ENTRIES PROVIDED below:

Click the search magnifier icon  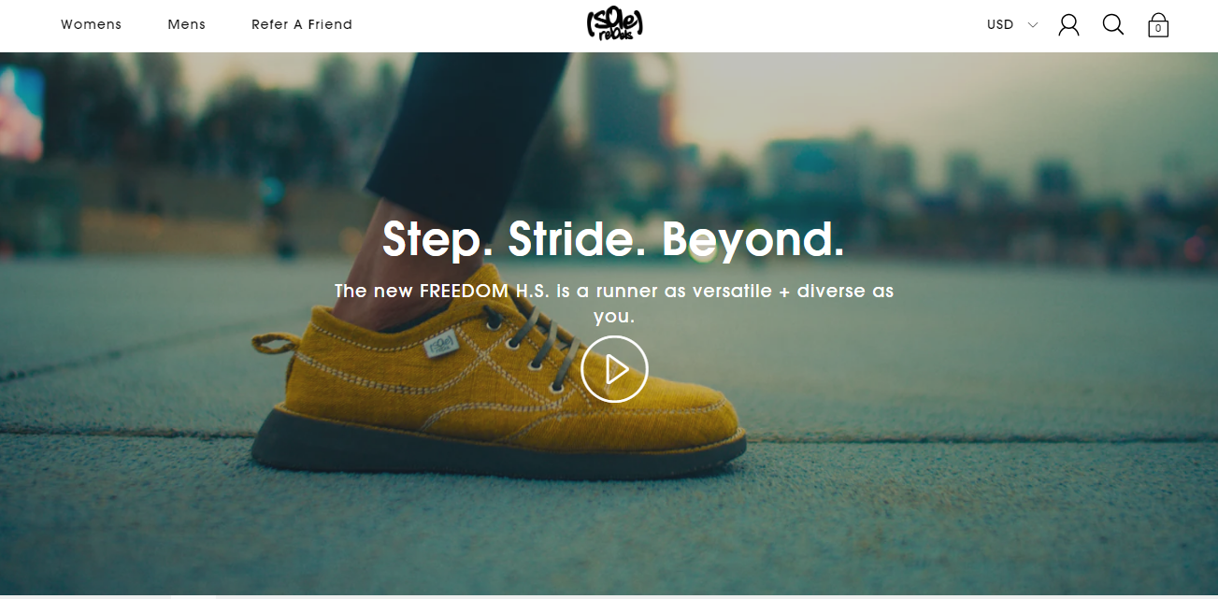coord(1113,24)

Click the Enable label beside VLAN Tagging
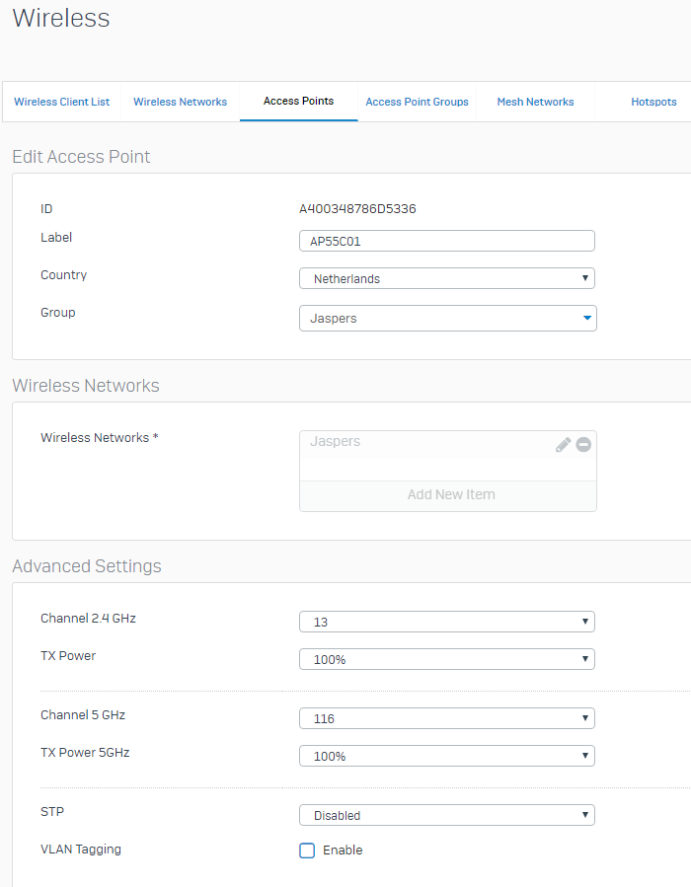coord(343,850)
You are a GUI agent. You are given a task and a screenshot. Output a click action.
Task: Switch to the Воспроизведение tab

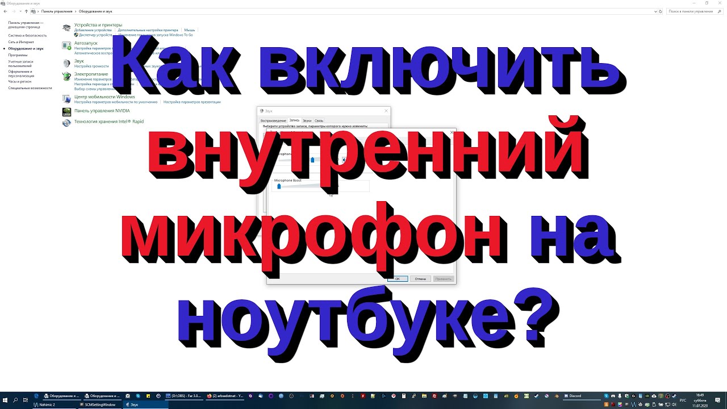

End of ENTRIES PROVIDED.
ENTRIES PROVIDED below:

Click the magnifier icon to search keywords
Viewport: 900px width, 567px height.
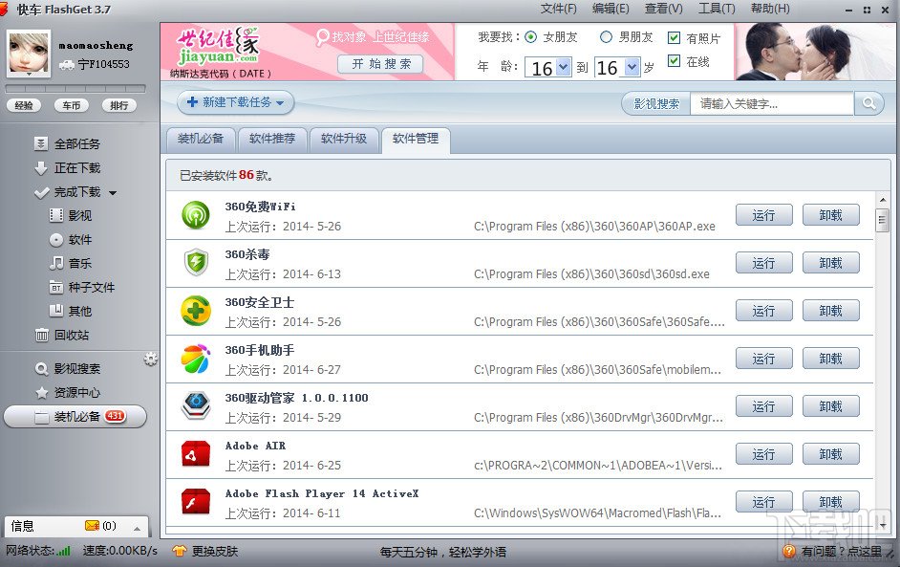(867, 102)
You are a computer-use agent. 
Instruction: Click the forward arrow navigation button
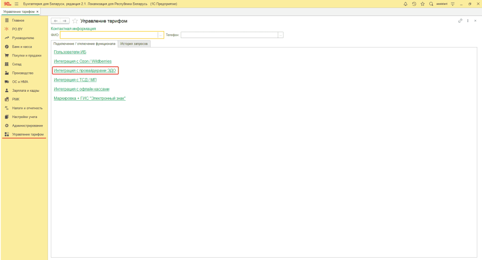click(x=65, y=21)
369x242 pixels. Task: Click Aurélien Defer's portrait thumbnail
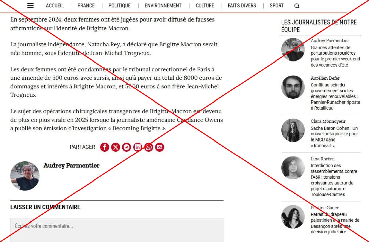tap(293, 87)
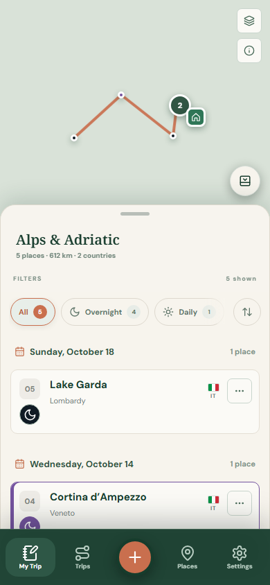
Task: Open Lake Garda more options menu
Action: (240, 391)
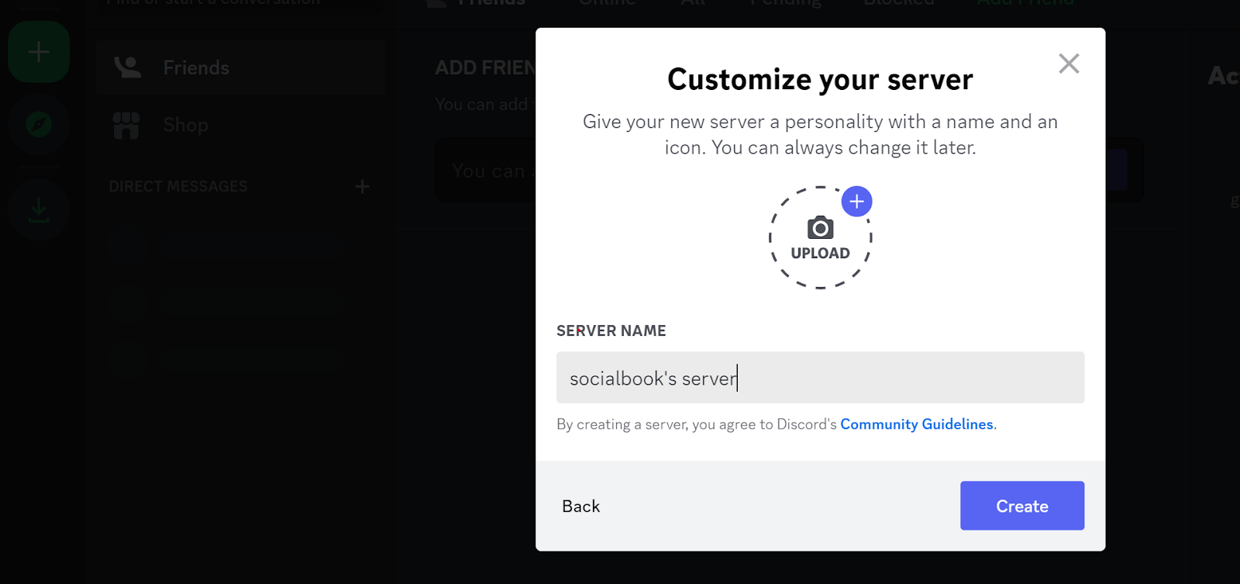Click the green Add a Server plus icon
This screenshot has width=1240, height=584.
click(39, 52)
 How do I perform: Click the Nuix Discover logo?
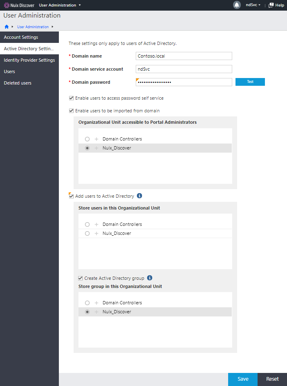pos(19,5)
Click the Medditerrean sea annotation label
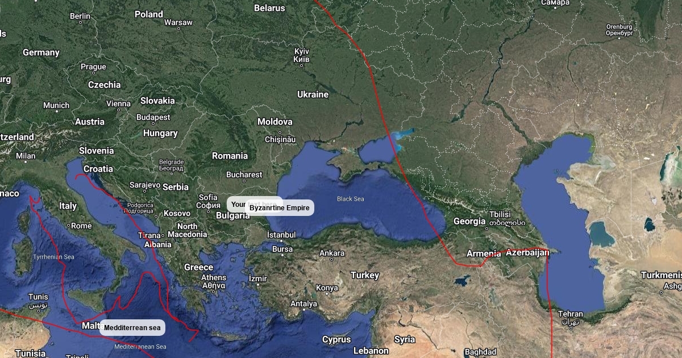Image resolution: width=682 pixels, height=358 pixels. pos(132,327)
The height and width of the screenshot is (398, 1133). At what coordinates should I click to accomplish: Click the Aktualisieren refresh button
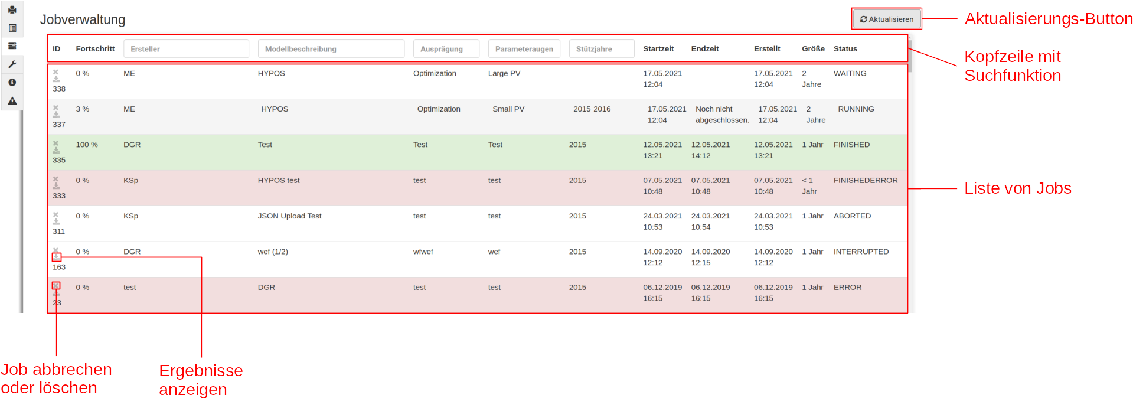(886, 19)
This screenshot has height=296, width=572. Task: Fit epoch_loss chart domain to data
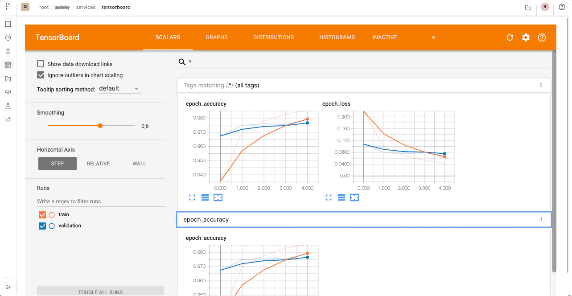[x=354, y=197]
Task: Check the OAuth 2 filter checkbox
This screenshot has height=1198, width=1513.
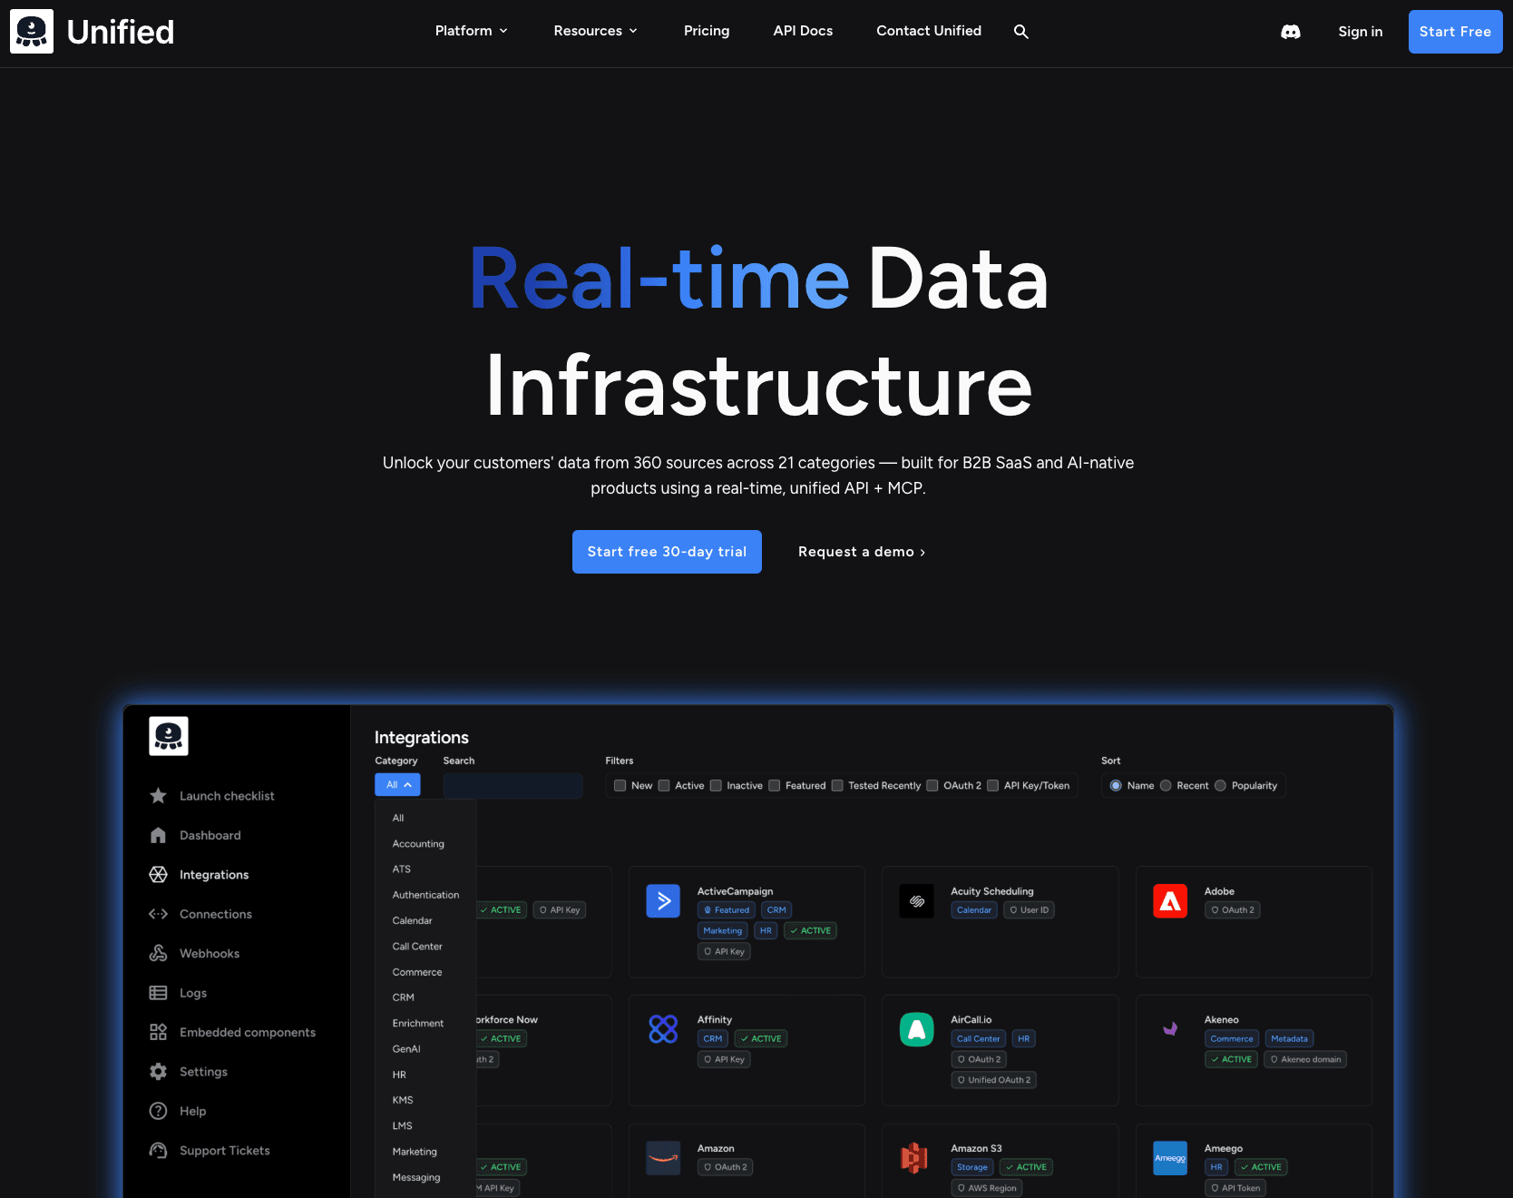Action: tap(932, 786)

End of ENTRIES PROVIDED.

• [PROBLEM]
Show all lines from the records above where the word "agent" occurs.

• [ANSWER SPACE]
You are a GUI agent. You are given a task and a screenshot. Output a click action.
You are a computer-use agent. 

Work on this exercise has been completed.